What is needed:
Without including any pictures, return the records below exactly as written.

Extracted records:
_ _ _ _ _ _ _
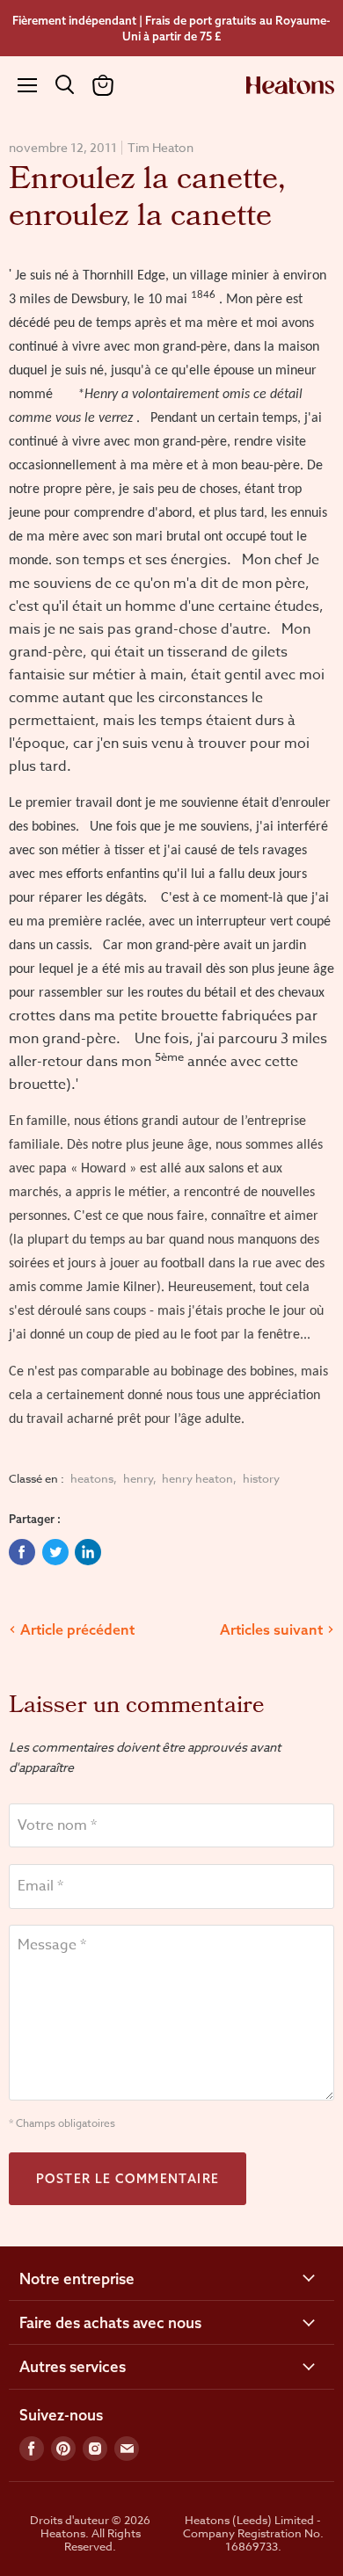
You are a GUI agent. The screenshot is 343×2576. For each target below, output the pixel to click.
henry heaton (197, 1478)
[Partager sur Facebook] (22, 1552)
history (261, 1478)
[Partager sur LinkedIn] (88, 1552)
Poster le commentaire (127, 2179)
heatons (91, 1478)
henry (138, 1478)
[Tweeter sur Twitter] (55, 1552)
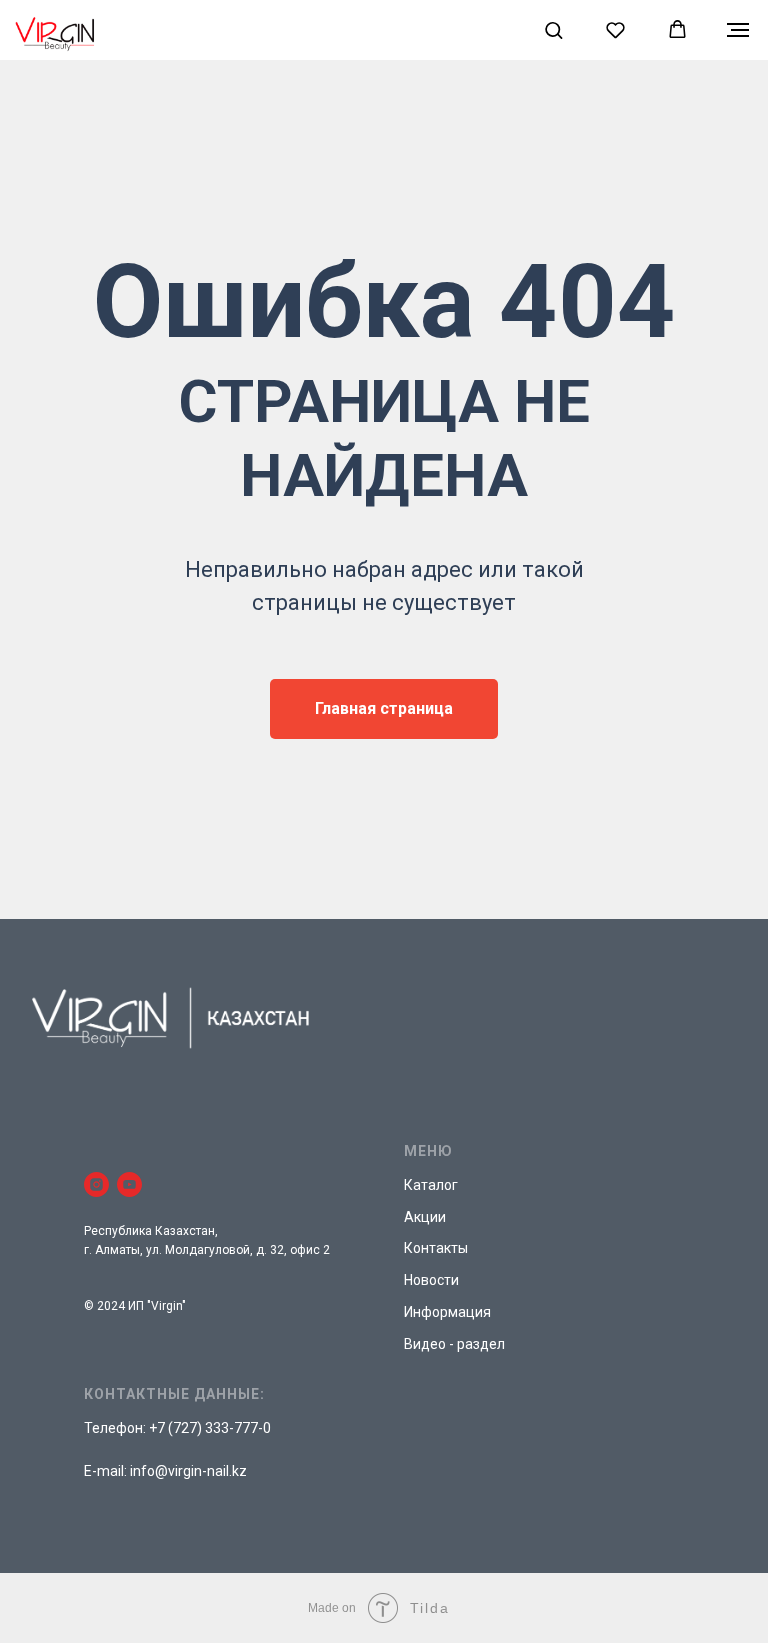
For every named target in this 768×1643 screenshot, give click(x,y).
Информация (447, 1312)
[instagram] (96, 1184)
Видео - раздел (454, 1344)
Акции (425, 1217)
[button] (553, 29)
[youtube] (129, 1184)
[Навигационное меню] (738, 30)
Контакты (436, 1248)
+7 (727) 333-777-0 (210, 1428)
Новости (431, 1280)
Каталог (431, 1185)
_ _ _ _ _ _ _
Exercise output:
You are a GUI agent. The screenshot is 343×2576. For each target below, output the pixel to click.
henry heaton (197, 1478)
[Partager sur Facebook] (22, 1552)
history (261, 1478)
[Partager sur LinkedIn] (88, 1552)
Poster le commentaire (127, 2179)
heatons (91, 1478)
henry (138, 1478)
[Tweeter sur Twitter] (55, 1552)
For every named target in this 768×1643 screenshot, give click(x,y).
Информация (447, 1312)
[instagram] (96, 1184)
Видео - раздел (454, 1344)
Акции (425, 1217)
[button] (553, 29)
[youtube] (129, 1184)
[Навигационное меню] (738, 30)
Контакты (436, 1248)
+7 (727) 333-777-0 (210, 1428)
Новости (431, 1280)
Каталог (431, 1185)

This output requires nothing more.